_Document extract_:
BEGIN

Author: Kim H, Park HJ, Han SM, Hahm DH, Lee HJ, Kim KS, Shim I.
Division of Brain Disease, Center for Biomedical Science, National Institute of Health, Seoul, Korea.
Conference/Journal: Neurosci Lett.
Date published: 2009 May 6
Other: Word Count: 216
In the present study, the effects of acupuncture on the behavioral and physiological responses induced by chronic mild stress (CMS) were evaluated. Sprague-Dawley rats were exposed to a variety of chronic unpredictable, mild stressors for 8 weeks. The effects of acupuncture on stress-induced anxiety and anhedonia were investigated using the elevated plus maze (EPM) and sucrose intake test. In addition, c-fos expression, as an early neuronal marker in the brain was also examined utilizing Fos-like immunohistochemistry (FLI). CMS rats significantly reduced the consumption of sucrose intake and latency in the open arms of the EPM, and gained body weight more slowly, compared to non-stressed normal rats. Exposure to CMS also significantly increased FLI in the paraventricular nucleus of the hypothalamus (PVN). Acupuncture stimulation at point PC6 on the pericardium channels (3min), but not at other point (TE5), restored stress-induced decrease in the latency in the open arms and significantly attenuated FLI in the PVN produced by CMS. Acupuncture stimulation also tended to restore stress-induced decrease in the sucrose intake. The present results demonstrated that acupuncture was effective in restoring CMS-related biochemical and behavioral impairments such as anxiety and anhedonia and that acupuncture point was more effective than nonacupuncture point. These results suggest that acupuncture has a therapeutic effect on chronic stress-related diseases such as depression and anxiety.

END

_Supplied information_:
BEGIN

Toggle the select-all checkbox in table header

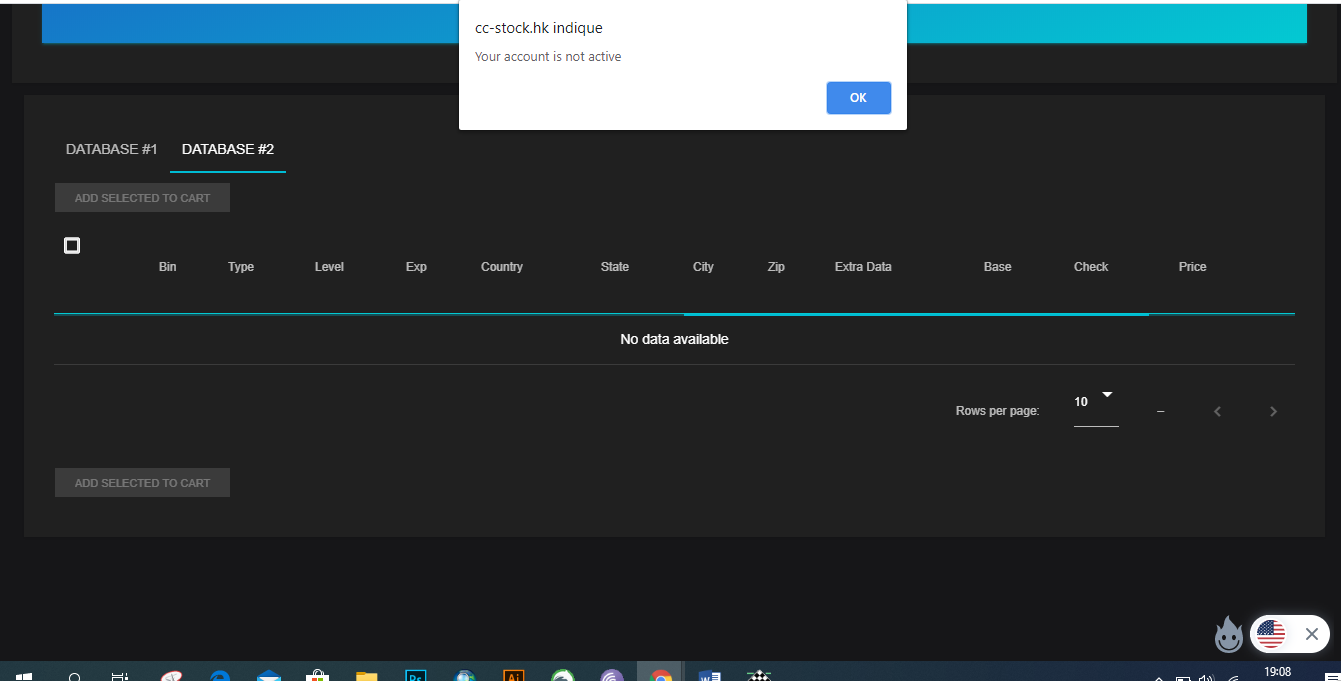[x=72, y=245]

END

_The task_: In the abstract on acupuncture and chronic mild stress, for how long were the Sprague-Dawley rats exposed to the mild stressors?

_Your response_: 8 weeks.